Succeeding with ADHD: The Michael Phelps Story

Succeeding with ADHD is no easy feat. Michael Phelps’ success story is part of our efforts to raise awareness about ADHD.


succeeding with adhd


Swimmer Michael Phelps is the most decorated Olympic athlete of all time. Some would call him the greatest athlete in history. He has appeared in four Olympic events (2004, 2008, 2012 and 2016) in which he won a total of 28 Medals – 23 gold, 3 silver and 2 bronze. The second-ranking athlete has 18 medals. And this is just the Phelps’ Olympic record.

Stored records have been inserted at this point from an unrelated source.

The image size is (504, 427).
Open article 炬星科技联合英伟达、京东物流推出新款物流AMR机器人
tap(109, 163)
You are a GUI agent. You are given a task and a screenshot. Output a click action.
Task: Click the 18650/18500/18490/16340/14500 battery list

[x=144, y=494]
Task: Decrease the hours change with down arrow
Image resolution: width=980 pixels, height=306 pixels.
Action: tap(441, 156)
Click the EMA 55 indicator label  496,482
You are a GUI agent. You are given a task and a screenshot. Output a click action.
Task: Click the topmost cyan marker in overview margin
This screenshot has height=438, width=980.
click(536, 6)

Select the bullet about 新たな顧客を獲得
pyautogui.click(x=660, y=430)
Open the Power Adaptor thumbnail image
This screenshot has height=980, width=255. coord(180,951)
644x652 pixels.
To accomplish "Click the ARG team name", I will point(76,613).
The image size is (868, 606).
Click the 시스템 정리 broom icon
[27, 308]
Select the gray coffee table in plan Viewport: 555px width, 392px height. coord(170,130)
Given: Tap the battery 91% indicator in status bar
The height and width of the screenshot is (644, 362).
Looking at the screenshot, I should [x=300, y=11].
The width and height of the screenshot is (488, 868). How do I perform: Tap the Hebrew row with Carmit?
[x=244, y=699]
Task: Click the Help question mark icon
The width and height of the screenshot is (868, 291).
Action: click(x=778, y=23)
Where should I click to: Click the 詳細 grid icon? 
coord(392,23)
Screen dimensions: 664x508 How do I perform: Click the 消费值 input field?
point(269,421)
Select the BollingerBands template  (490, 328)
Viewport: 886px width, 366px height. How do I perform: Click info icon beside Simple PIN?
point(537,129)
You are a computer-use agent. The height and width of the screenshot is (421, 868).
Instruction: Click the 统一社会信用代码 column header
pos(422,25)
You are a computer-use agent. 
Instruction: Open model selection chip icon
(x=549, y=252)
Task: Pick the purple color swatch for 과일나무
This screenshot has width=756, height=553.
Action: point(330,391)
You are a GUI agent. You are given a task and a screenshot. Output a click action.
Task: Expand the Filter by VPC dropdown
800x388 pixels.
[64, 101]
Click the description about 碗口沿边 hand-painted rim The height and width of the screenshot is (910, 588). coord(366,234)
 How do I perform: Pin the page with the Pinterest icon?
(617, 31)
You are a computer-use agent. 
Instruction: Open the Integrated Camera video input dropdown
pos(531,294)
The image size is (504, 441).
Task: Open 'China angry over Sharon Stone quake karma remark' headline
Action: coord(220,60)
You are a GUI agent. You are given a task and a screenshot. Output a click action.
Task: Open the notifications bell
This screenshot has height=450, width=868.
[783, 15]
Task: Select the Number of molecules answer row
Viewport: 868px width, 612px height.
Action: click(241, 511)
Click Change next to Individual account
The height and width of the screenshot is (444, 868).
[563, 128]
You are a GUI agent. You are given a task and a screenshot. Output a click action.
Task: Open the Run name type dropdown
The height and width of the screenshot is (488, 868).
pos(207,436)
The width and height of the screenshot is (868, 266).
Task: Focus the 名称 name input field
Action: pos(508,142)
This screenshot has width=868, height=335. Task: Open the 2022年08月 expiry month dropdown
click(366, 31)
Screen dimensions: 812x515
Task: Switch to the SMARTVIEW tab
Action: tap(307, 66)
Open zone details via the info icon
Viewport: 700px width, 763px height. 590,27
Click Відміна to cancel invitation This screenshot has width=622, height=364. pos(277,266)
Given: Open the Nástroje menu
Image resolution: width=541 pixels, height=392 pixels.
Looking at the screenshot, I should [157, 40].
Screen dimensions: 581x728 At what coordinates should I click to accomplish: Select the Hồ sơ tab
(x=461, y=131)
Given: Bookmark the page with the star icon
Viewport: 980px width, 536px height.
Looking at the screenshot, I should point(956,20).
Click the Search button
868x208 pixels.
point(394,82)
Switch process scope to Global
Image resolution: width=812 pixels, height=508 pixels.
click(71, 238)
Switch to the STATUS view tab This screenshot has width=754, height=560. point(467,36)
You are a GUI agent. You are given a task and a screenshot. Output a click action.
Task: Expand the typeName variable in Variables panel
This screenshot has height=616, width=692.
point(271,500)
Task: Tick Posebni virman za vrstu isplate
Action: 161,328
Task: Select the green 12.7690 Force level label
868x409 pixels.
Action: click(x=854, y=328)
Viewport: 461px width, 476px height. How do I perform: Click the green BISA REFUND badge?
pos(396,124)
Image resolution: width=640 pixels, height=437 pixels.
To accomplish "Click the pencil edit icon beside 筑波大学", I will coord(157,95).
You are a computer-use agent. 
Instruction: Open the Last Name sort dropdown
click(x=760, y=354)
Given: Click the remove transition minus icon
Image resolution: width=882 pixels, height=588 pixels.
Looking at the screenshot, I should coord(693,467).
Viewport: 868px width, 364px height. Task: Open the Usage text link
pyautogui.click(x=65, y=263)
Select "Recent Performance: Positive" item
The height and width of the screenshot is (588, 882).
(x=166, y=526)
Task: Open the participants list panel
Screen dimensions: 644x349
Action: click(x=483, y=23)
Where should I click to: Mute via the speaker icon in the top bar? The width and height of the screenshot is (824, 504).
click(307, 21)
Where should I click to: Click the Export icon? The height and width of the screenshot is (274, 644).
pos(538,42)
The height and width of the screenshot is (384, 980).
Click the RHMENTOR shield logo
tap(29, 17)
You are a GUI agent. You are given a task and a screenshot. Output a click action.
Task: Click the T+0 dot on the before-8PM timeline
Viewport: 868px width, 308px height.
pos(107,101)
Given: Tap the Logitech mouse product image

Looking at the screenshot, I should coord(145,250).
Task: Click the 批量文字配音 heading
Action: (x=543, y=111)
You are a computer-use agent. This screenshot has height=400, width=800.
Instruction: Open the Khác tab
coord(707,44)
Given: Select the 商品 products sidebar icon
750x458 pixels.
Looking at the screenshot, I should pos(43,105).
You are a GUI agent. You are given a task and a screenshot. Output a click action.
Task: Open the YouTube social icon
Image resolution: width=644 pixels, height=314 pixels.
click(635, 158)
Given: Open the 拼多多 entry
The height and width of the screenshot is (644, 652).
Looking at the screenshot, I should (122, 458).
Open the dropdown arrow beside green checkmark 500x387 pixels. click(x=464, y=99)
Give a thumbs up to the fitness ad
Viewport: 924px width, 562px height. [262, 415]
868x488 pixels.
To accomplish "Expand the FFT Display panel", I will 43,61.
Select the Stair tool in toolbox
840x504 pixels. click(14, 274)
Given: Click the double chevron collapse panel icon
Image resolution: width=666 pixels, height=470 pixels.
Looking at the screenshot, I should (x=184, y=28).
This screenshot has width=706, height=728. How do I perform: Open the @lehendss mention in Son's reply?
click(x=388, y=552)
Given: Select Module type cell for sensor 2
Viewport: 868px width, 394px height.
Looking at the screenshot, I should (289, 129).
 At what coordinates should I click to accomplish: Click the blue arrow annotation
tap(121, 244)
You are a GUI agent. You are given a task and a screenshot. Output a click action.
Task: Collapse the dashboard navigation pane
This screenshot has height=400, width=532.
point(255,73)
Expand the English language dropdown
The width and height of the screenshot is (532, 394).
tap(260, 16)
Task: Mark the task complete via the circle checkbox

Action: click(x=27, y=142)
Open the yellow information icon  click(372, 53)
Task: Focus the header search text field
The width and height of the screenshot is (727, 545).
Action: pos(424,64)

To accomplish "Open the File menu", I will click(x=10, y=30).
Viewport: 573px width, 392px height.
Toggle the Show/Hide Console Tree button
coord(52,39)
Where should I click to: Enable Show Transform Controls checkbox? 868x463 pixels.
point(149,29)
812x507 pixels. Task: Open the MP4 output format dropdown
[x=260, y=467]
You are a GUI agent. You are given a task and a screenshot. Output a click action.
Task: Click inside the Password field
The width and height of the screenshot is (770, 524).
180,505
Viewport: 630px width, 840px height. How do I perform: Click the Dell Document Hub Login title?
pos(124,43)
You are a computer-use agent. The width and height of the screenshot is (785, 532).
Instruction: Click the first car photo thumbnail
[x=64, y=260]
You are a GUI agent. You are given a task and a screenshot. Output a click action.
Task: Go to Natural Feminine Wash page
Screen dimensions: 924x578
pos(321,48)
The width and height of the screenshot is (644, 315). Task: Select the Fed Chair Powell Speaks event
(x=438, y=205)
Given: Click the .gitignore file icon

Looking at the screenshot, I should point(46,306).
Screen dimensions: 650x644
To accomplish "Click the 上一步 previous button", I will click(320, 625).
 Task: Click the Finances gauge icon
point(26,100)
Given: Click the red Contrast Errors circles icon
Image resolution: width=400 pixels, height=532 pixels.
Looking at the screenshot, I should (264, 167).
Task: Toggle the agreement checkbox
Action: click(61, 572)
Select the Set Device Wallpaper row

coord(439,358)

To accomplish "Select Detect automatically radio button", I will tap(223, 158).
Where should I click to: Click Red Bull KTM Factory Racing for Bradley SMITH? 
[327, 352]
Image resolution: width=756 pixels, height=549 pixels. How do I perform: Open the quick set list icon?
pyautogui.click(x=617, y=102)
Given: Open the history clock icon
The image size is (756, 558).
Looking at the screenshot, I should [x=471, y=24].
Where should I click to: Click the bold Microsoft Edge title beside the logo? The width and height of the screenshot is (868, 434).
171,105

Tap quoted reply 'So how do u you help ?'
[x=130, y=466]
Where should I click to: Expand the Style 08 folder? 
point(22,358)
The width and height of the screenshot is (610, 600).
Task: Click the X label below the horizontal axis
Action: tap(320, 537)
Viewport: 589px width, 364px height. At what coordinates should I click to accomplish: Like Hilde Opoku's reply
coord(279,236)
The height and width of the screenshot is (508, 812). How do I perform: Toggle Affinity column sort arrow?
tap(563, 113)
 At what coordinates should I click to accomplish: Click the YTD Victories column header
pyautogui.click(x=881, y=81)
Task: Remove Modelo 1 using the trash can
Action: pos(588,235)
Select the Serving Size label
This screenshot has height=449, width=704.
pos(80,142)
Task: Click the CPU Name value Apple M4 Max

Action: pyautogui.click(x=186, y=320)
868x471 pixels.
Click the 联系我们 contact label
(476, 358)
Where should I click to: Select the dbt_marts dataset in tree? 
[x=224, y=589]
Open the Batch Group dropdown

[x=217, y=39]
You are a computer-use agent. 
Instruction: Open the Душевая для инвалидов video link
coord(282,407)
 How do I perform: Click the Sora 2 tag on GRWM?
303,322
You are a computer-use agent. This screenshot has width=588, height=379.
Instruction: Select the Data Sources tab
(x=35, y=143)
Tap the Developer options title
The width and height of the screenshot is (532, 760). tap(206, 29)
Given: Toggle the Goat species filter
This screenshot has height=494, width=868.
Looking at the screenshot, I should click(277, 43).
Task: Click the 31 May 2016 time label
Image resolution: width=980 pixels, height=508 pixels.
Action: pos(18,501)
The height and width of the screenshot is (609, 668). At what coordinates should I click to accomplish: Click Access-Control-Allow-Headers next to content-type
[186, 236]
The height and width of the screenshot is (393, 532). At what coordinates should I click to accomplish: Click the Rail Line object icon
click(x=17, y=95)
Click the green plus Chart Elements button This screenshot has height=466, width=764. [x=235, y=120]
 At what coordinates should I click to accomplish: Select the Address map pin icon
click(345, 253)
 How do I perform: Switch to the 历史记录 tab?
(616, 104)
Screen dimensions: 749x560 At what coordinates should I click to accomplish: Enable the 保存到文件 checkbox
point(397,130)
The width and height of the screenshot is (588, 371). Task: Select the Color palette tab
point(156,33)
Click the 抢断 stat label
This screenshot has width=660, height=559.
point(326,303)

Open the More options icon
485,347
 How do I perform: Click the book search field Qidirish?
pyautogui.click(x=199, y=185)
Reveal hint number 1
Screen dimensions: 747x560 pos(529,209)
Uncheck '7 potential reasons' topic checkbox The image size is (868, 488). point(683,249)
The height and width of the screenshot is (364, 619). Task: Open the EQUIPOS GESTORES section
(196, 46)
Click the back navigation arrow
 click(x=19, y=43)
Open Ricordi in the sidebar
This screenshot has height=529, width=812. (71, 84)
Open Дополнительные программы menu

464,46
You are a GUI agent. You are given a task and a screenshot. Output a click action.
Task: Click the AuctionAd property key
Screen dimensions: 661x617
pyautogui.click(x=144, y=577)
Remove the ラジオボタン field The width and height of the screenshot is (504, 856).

Michael began swimming at age 7, along with his two older sisters. One would imagine he just dived into the water and the rest was history – but, no that is not how it went down. Michael recalls throwing a tantrum. His mother commented on how he hated getting his face wet. But once he understood swimming, there was no looking back.


It is common knowledge that Michael Phelps has ADHD. He was diagnosed with the neurodevelopmental disorder at age 9. The signs had always been there. His preschool teachers always complained about Michael – he wouldn’t sit during circle time, didn’t keep his hands to himself, often giggled, laughed and poked other children. He was a handful. Michael was also bullied at school. As Michael grew older, the problems didn’t vanish. He achieved mostly Bs, Cs and some Ds. He didn’t enjoy reading, so his mother gave him sports news to read as that was his interest. Michael’s mother, Debbie recalls that one teacher told her: ‘Your son will never be able to focus on anything’. The words broke Debie’s heart, but she didn’t quit. Swimming became Michael’s refuge. He played different sports to burn off his excessive energy, but the pool spoke to him.


A visit to the doctor, when Michael was 9 changed his life. An assessment resulted in an ADHD diagnosis. The doctor prescribed Ritalin – a stimulant used for hyperactivity (note: not all children with ADHD require this medicine). “I simply couldn’t sit still, because it was difficult for me to focus on one thing at a time”, Phelps wrote in his book Beneath the Surface: My Story. He spoke too fast and couldn’t make eye contact. During an interview with, he stated that he “was constantly bouncing off the walls” at school.


Michael still struggled at school, his grades got a little better. His journey was still beginning. While school was a grind, Michael excelled in swimming. His mother recognized where her son’s strengths lay. So she focussed on that. Debbie’s efforts and hard work began paying off – Michael found his true calling. By age 10, Michael became a nationally ranked swimmer. There was no going back. By age 13, Michael gave up Ritalin, determined to make his own way. Swimming had started as an outlet for Michael’s boundless energy. It became his strength and helped him overcome his ADHD symptoms.


His success could be attributed to Michael’s single-minded pursuit of what he wanted and his mother’s unwavering support. Debbie’s success as a parent wasn’t based on Michael’s grades – it was providing the best opportunities for her son with ADHD.


Years later, in an interview, Michael said, “I think the biggest thing I always said was, anything is possible. I put my mind on doing something no one has ever done before, and nothing was going to stand in my way”. Michael didn’t let an ADHD diagnosis stand in his way, neither did his mother. For many parents, their child’s diagnosis is a death knell: they stop believing their child can achieve great things. The takeaway in Michael Phelps’ story is the mother’s resolve and determination to see her through it.


Many parents focus on their child’s poor grades, inappropriate behaviour – their failings. The key lesson to remember is to focus on strengths. Not all children are cut out for academic excellence. But if parents and educators were to focus on a child’s strengths, they would unlock their child’s potential and set them up for future success, regardless of ADHD.